-- Exercise materials follows --

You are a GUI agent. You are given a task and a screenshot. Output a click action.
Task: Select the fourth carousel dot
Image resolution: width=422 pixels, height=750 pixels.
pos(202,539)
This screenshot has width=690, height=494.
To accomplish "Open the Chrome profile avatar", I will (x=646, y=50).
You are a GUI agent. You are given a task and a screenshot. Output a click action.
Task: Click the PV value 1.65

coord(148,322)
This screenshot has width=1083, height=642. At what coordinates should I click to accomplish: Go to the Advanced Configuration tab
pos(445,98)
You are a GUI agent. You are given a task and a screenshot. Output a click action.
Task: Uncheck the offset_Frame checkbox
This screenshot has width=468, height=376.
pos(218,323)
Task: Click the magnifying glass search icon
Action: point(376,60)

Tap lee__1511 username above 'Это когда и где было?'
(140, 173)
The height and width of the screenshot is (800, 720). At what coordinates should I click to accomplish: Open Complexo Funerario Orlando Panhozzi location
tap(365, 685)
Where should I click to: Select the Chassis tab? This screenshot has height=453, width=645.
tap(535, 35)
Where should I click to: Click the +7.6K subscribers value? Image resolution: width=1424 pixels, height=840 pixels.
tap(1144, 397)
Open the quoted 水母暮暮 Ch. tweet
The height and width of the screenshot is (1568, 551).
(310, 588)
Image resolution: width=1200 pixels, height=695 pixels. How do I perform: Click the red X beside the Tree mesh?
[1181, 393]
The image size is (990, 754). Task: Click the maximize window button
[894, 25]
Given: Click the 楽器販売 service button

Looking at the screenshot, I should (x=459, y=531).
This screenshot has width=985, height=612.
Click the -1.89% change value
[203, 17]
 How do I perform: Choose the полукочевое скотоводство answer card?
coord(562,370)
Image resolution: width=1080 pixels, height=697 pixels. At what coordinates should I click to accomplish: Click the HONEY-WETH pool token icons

-- Exercise materials concluded --

__Problem to work on__
Above are the records; set each one down word for word.

__Written solution__
You are a GUI agent. You are given a task and a screenshot. Output a click action.
Task: Select the fourth carousel dot
Image resolution: width=422 pixels, height=750 pixels.
pos(202,539)
This screenshot has width=690, height=494.
To accomplish "Open the Chrome profile avatar", I will (x=646, y=50).
You are a GUI agent. You are given a task and a screenshot. Output a click action.
Task: Click the PV value 1.65

coord(148,322)
This screenshot has width=1083, height=642. At what coordinates should I click to accomplish: Go to the Advanced Configuration tab
pos(445,98)
You are a GUI agent. You are given a task and a screenshot. Output a click action.
Task: Uncheck the offset_Frame checkbox
This screenshot has width=468, height=376.
pos(218,323)
Task: Click the magnifying glass search icon
Action: point(376,60)

Tap lee__1511 username above 'Это когда и где было?'
(140, 173)
The height and width of the screenshot is (800, 720). At what coordinates should I click to accomplish: Open Complexo Funerario Orlando Panhozzi location
tap(365, 685)
Where should I click to: Select the Chassis tab? This screenshot has height=453, width=645.
tap(535, 35)
Where should I click to: Click the +7.6K subscribers value? Image resolution: width=1424 pixels, height=840 pixels.
tap(1144, 397)
Open the quoted 水母暮暮 Ch. tweet
The height and width of the screenshot is (1568, 551).
(310, 588)
Image resolution: width=1200 pixels, height=695 pixels. How do I perform: Click the red X beside the Tree mesh?
[1181, 393]
The image size is (990, 754). Task: Click the maximize window button
[894, 25]
Given: Click the 楽器販売 service button

Looking at the screenshot, I should (x=459, y=531).
This screenshot has width=985, height=612.
Click the -1.89% change value
[203, 17]
 How do I perform: Choose the полукочевое скотоводство answer card?
coord(562,370)
Image resolution: width=1080 pixels, height=697 pixels. At what coordinates should I click to accomplish: Click the HONEY-WETH pool token icons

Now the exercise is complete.